EXTRAIT FOURNI.

C'est fatigué que je fuis un court instant, un exposé peu intéressant, annonçant une nuit longue et douleureuse, pour vous parler d'un film vu il y a un petit moment, The Murderer. Deuxième long métrage de l'excellent réalisateur de The chaser à savoir Hong-jin Na. Nom que je ne vais pas écrire souvent dans cet article...

 

Deuxième long métrage donc, d'un réalisateur ayant plus ou moins suscité beaucoup d'intérêt lors de la sortie de son premier film. The Chaser nous narrait les mésaventures d'un proxenette en quête d'une de ses filles de joies manquant à l'appel. Le film réussissait à tisser une ambiance sombre et froide et nous plongeait subtilement dans une critique brutale de la police et de l'indifférence humaine face à la cruauté. Le tout prenant l'aspect du bon film noir à l'ancienne. 

Synopsis : 

Gu-Nam est un looser. Un bon vieux looser des familles même. Chauffeur de taxi le jour, claquant son blé la nuit dans les jeux, Gu-Nam ne mêne pas ce que l'on peut appeller une vie de rêve. Il est de plus criblé de dette auprés de types louches qui l'ont aidés à financer le passeport de sa femme pour partir en Corée. Car oui je ne l'ai pas précisé mais l'action se déroule à Yanji, une petite ville paumée entre la Corée du Nord et la Russie, un coin assez pauvre en gros. 

La vie de notre bon héros basculera le jour où il fera la rencontre de Myun, sorte de chef mafieux local, lui proposant un contrat. Tuer un homme en Corée, lui rapporter son doigt et toutes ses dettes seront épongées. Une affaire en or que notre bon Gu-Nam ne refusera pas.

SEGMENT DE DONNÉES.
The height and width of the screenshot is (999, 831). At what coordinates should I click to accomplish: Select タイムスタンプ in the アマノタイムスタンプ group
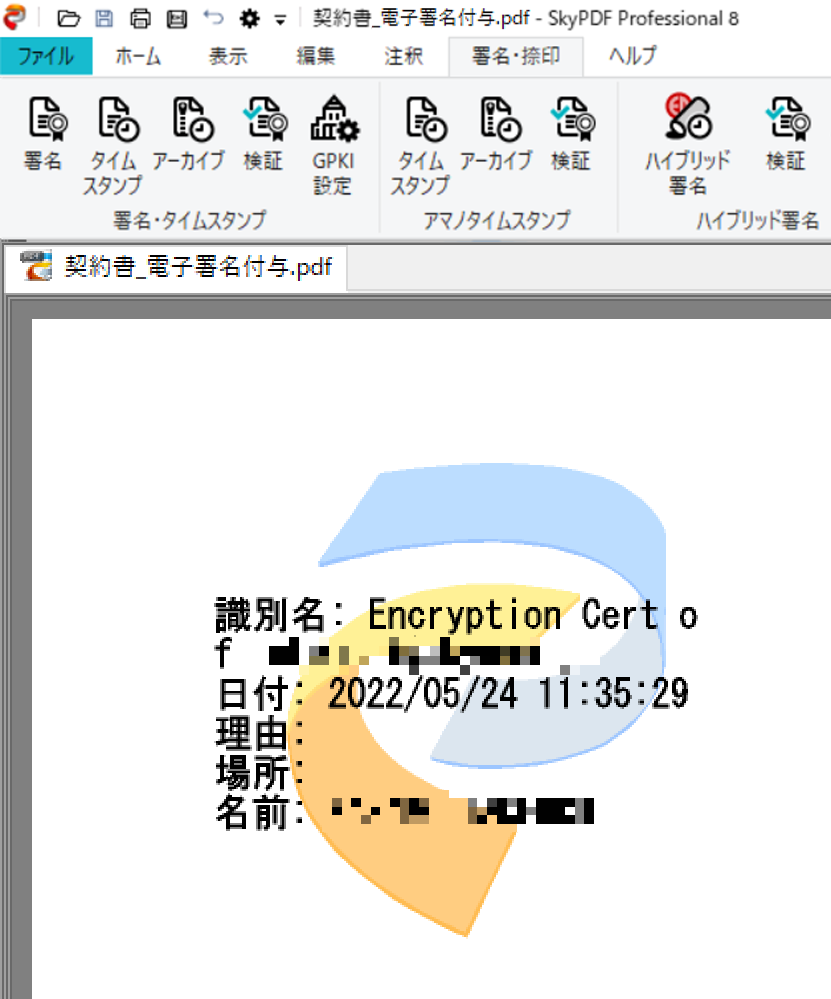(x=421, y=145)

CONSIGNES.
**1)** Dans la critique de The Murderer, dans quelle ville se déroule l'action du film ?
**2)** Modifiez un passage de la critique de The Murderer : commencez aux mots « C'est fatigué que » et arrêtez-vous après « dans cet article... », en remplaçant « fatigué » par « épuisé ».
**3)** Prolongez la critique de The Murderer à la suite de sa dernière phrase.
Les lignes n'ont aucun rapport avec la critique de The Murderer.

RÉPONSES ATTENDUES.
**1)** À Yanji, une petite ville située entre la Corée du Nord et la Russie.

**2)**
C'est épuisé que je fuis un court instant, un exposé peu intéressant, annonçant une nuit longue et douleureuse, pour vous parler d'un film vu il y a un petit moment, The Murderer. Deuxième long métrage de l'excellent réalisateur de The chaser à savoir Hong-jin Na. Nom que je ne vais pas écrire souvent dans cet article...

**3)**
Cast et Réal : 

J'ai déjà un peu évoqué précedemment le réalisateur du film, je ne vais donc pas trop m'attarder sur lui. En fait non, je vais quand même m'attarder sur lui. Excellent réalisateur, il confirme encore une fois son talent. Captant avec brio les rues dégueulasses de Yanji ainsi que la froideur malsaine des nuits Coréenne. Preuve de son talent, le film sent bon le gros blockbuster Coréen mais sait rester intimiste tout du long. L'action ne prenant jamais le pas sur les personnages et leurs quêtes émotionnelles. Car de l'action il y en a. Et de la bonne action. De l'action Coréenne même. Et ça change tout. Alors que beaucoup de films insistent sur l'aspect très impréssionant des dites scènes, The Murderer joue la carte inverse. Au même titre que pouvait le faire The Chaser en son temps. Les affrontements sont brutaux mais terriblement humain.

Pour le Casting, on retrouve le duo de tête de The Chaser. Yun-Seok Kim et  Jung-Woo Ha. Deux puissants acteurs Coréens. L'un (Jung-Woo Ha), jouant avec brio le jeune immigré en quête d'identité au sein de cette grande Corée et l'autre (Yun-Seok Kim), illuminant le film en chef de clan brutal n'hésitant pas à se salir les mains quand il le faut.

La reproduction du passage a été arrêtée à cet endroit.